OpenAI became one of Chai’s first seed investors. The founders established Chai while working from OpenAI’s offices in San Francisco’s Mission neighborhood. “They were kind enough to give us some office space,” Dent noted.
Custom AI Architecture
Chai’s rapid growth stems from assembling a talented team and developing proprietary technology. “We really just put our heads down and pushed the frontier of what these models are capable of,” Dent explained.
The company built highly custom architectures rather than using existing large language models. “Every line of code in our codebase is homegrown. We’re not taking LLMs off the shelf that are in the open source [ecosystem] and fine-tuning them,” Dent emphasized.
This approach differentiates Chai from competitors who modify existing AI models. The startup’s custom-built algorithms specifically target molecular design and antibody development.
Industry Confidence and Skepticism
The biotech industry shows mixed reactions to AI-driven drug discovery. While some industry veterans remain skeptical about AI’s impact on traditional drug development challenges, investors and pharmaceutical companies increasingly embrace the technology.
Elena Viboch, managing director at General Catalyst and major Chai backer, expressed confidence in the startup’s approach. “We believe the biopharma companies that move the most quickly to partner with companies like Chai will be the first to get molecules into the clinic, and will make medicines that matter,” Viboch stated.
She predicted companies partnering with Chai in 2026 could see “first-in-class medicines enter into clinical trials by the end of 2027.

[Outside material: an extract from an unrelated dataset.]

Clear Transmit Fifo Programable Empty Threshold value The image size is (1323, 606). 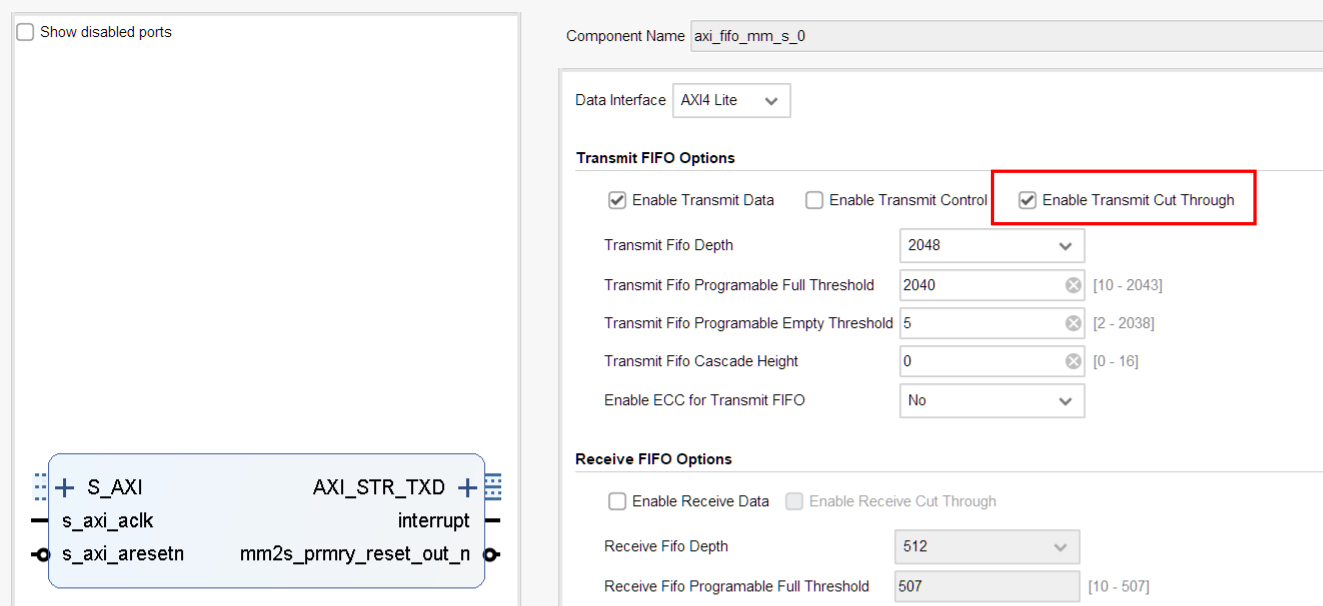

Aliza Apple, head of Lilly’s TuneLab program using AI and machine learning for drug discovery, also endorsed Chai’s technology. “By combining Chai’s generative design models with Lilly’s deep biologics expertise and proprietary data, we intend to push the frontier of how AI can design better molecules from the outset,” Apple said.
The ultimate goal remains accelerating innovative medicine development for patients, combining AI capabilities with pharmaceutical expertise.
Market Validation
Chai’s success reflects broader industry trends. Pharmaceutical companies increasingly partner with AI startups to improve drug discovery efficiency and reduce development timelines.
Viboch noted no fundamental barriers exist for deploying these models in drug discovery. While companies must still conduct testing and clinical trials, early AI adopters could gain significant advantages in both compressing discovery timelines and developing previously challenging medicine classes.
The startup’s partnership with Eli Lilly, combined with its rapid valuation growth, demonstrates growing pharmaceutical industry confidence in AI-powered drug development approaches.
Key Takeaways
Chai Discovery’s $130 million Series B raise and Eli Lilly partnership validate AI’s growing role in pharmaceutical development. Founded by former OpenAI and Facebook researchers, the startup has built custom AI architectures for molecular design. With backing from major Silicon Valley investors and pharmaceutical partnerships, Chai represents the new wave of AI-driven biotech companies aiming to transform drug discovery.